2. A major difference between ancient Athens and Sparta was the Athenians
developed a more dynamic and creative culture. Unlike the Spartans, whose
culture placed strong emphasis on discipline and order, the Athenians developed a
well-rounded culture that encouraged people to develop all their talents and
honored the contributions of artists, playwrights, poets, and intellectuals.
3. A shared characteristic of Hinduism and Buddhism is striving for release from the
cycle of birth and rebirth. Both Hinduism and Buddhism encourage believers to
strive for release from the cycle of birth and rebirth. Hindus see this as a long
term process that most often requires many lifetimes of gradual purification.
Buddhism believes it is possible for people to achieve sufficient enlightenment in
ones lifetime to escape the cycle.
4. The Bantu migrations that began around 1000 BCE most influenced the economic
and cultural development of central and southern Africa. The Bantu migrations,
which proceeded east and south from West Africa beginning around 500 BCE,
resulted in the development of major central and southern African states such as
the Kongo Empire and Great Zimbabwe.
5. The Islamic Empire during the eighth century CE extended westward from the
Arabian Peninsula through Egypt and across North Africa into Spain. To the north
and east it included Syria, Palestine, Persia and parts of India.
6. Medieval Europe feudalism can best be described as a social system based on
well defined rights and responsibilities. European feudalism was a system of
social relationships in which lords granted land to vassals in exchange for military
aid and other services. The pledge of loyalty that vassals made to lords sealed the
relationship.
7. By the late 6th century CE, China had reestablished a unified empire while Europe
remained a continent of numerous small states. A major reason for this difference
was the greater cultural similarities among different groups in China. After the
fall of Rome, 6th century Europe split into its component cultures and diverse
languages. During the same period, China had much greater ethnic and cultural
homogeneity, including a common written language.
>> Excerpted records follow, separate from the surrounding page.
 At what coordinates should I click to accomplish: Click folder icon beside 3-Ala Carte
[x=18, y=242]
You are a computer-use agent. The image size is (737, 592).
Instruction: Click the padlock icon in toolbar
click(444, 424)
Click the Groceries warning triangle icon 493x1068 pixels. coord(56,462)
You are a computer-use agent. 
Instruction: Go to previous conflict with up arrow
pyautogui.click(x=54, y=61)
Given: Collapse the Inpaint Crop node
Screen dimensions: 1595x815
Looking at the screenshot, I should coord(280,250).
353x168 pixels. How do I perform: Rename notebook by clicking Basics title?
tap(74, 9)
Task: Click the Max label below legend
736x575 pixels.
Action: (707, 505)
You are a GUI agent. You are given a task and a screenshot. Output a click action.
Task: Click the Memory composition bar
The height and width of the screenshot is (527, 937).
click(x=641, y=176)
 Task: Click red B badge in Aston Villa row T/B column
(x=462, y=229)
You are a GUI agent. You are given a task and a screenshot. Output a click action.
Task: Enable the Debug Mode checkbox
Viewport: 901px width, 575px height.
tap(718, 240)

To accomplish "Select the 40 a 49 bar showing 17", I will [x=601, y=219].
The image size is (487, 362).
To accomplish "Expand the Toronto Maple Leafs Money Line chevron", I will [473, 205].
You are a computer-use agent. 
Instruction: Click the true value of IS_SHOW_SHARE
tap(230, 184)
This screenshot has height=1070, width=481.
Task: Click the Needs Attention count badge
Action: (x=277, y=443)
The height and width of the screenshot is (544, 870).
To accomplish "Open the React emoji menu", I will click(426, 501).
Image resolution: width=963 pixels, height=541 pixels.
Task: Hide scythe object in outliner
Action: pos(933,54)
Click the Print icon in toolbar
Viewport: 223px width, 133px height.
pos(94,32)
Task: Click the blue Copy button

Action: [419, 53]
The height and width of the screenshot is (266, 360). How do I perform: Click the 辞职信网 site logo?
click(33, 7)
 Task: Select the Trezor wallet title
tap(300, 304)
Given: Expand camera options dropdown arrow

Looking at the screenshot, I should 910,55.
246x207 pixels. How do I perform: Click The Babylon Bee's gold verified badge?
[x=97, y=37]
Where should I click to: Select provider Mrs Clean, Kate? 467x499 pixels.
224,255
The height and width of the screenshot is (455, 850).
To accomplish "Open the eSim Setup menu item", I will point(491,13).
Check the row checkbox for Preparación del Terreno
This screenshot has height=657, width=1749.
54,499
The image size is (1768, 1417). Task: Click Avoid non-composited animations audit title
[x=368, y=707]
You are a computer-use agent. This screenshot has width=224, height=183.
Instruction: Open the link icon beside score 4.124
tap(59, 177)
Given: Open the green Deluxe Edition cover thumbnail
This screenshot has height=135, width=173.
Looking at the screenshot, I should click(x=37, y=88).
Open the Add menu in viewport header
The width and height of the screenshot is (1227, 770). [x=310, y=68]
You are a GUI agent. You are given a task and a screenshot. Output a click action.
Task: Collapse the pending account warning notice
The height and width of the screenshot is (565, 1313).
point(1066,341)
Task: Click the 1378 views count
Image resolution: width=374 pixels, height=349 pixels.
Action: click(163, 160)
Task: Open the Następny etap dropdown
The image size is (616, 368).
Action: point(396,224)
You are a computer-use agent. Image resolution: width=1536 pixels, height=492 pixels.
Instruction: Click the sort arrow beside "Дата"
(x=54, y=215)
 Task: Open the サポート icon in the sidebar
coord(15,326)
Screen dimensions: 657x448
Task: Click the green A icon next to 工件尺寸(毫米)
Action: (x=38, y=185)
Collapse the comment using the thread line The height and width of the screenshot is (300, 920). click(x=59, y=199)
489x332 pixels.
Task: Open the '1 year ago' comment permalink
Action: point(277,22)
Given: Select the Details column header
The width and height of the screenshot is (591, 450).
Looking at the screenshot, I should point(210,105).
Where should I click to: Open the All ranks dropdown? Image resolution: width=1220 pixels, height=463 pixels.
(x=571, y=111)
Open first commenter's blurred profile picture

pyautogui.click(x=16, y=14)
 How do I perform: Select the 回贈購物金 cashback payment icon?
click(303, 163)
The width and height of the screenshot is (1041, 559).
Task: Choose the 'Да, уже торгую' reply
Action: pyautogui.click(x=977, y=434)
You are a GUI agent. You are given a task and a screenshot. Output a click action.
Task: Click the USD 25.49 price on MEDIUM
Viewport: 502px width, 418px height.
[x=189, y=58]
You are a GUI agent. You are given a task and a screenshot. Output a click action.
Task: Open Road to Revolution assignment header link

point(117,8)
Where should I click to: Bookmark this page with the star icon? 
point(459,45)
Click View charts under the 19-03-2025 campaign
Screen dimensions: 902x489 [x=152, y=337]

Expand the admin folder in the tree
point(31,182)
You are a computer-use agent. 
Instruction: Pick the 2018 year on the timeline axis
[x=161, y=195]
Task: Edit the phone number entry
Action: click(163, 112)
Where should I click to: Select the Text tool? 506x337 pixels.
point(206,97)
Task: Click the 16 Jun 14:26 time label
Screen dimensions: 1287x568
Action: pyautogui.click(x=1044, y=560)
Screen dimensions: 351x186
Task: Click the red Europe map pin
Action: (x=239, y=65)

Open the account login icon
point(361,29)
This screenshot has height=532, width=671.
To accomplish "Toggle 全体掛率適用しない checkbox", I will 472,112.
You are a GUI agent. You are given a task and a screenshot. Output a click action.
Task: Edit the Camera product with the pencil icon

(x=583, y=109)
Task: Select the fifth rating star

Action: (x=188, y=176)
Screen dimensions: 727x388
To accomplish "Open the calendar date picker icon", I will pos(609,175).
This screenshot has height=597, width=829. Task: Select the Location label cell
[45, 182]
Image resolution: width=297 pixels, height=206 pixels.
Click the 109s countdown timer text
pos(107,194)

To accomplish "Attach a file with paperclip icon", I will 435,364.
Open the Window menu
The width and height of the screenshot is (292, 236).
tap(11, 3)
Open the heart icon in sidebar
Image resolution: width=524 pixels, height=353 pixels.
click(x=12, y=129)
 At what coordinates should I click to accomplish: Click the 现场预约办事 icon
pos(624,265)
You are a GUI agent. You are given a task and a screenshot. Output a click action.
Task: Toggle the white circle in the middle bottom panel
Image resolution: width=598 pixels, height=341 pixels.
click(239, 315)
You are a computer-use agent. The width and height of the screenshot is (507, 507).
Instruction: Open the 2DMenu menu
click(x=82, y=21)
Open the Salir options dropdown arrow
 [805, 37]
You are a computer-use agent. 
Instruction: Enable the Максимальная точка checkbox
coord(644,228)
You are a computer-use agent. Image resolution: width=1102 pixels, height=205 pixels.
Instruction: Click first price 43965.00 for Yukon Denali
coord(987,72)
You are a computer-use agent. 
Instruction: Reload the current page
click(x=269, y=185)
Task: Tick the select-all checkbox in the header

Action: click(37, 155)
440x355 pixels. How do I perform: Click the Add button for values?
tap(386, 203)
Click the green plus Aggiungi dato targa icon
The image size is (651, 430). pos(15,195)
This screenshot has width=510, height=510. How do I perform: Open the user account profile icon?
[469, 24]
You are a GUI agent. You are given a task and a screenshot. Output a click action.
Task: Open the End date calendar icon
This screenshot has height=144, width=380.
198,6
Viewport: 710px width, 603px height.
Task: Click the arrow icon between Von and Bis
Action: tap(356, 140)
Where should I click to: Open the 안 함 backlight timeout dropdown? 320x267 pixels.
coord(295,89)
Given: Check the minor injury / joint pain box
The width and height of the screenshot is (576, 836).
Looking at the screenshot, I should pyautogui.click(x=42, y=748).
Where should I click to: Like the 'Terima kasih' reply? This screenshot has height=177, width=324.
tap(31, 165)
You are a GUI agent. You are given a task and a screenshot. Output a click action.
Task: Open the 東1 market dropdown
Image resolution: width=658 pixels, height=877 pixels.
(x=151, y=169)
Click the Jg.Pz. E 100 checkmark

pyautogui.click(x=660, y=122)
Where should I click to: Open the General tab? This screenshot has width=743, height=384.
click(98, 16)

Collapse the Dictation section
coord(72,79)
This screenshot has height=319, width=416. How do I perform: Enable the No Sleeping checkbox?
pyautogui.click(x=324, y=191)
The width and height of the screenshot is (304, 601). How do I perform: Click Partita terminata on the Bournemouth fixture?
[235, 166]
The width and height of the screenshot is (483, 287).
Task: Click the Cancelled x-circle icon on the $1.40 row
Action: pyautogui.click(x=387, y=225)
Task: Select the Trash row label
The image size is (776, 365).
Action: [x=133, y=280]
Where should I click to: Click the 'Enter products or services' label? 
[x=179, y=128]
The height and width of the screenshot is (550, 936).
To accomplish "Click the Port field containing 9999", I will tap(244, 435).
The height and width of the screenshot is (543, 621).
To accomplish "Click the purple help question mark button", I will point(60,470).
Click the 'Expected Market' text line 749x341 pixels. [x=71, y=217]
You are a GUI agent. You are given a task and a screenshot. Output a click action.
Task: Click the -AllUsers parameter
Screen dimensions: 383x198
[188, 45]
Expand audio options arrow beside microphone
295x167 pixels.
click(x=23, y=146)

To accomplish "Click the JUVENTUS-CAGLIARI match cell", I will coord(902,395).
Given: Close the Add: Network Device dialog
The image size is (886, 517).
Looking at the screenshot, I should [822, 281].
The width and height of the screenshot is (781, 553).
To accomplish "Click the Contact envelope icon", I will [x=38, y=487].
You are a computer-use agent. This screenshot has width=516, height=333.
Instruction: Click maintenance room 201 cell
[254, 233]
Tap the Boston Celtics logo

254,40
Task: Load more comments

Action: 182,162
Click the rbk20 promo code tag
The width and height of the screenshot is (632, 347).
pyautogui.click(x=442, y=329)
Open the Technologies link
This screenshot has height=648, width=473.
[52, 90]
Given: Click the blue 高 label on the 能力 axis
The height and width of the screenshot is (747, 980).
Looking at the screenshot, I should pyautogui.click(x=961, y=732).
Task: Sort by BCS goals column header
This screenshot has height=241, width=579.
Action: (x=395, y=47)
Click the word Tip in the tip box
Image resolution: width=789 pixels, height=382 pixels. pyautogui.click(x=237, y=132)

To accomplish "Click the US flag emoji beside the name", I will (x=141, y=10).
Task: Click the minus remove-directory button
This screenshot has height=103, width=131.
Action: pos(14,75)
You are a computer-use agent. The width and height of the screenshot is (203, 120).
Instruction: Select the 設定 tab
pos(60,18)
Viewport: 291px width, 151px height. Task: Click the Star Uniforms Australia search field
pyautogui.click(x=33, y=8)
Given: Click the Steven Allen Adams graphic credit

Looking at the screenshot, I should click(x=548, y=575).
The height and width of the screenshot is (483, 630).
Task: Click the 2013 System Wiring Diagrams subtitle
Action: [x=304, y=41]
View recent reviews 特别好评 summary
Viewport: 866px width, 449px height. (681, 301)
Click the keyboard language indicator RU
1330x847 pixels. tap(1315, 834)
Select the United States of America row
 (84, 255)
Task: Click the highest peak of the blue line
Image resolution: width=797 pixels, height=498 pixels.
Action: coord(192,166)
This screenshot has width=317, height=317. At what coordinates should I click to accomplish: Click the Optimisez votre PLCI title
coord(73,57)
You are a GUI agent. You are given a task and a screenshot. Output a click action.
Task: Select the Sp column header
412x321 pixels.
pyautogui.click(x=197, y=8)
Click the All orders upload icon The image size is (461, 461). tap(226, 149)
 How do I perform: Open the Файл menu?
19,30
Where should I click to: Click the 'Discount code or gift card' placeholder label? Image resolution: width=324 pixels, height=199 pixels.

8. The use of the horse for transportation in Native American societies best describes
a significant consequence of the Columbian exchange between Europe and the
Americas during the Age of Exploration. Introduced during the Spanish conquest
of the New World in the 16th century, horses were adopted by, and ultimately
transformed, Native American cultures.
9. The popular discontent with government tax policies is a cause of both the
American and French revolutions of the 18th century. Just as popular discontent
with France’s inefficient and unfair tax system contributed to the coming of the
French revolution, British tax measures such as the Stamp Act and the
Townshend Acts prompted colonial resistance that would result in the American
revolution.
10. Work became more specialized was an important consequence of the Industrial
Revolution. Industrialization entailed a consistent application of the principle of
the division of labor. As it was applied in early factories, this principle broke
down the overall production process for a given product-once performed by a
single artisan-into a series of specialized tasks.
11. Isaac Newton influenced the development of modern science by formulating a set
of natural laws that explains the fundamental principles of motion.
12. A major long-term development of the Age of Exploration is when western
societies established a military advantage over the other civilizations that they
would retain for centuries. Thanks to technological advances in weaponry,
explosives and navigation. Western societies were able to establish military
hegemony over other civilizations during the Age of Exploration. This advantage
became ever greater as a scientific research and industrialization continued to
produce innovations in military technology.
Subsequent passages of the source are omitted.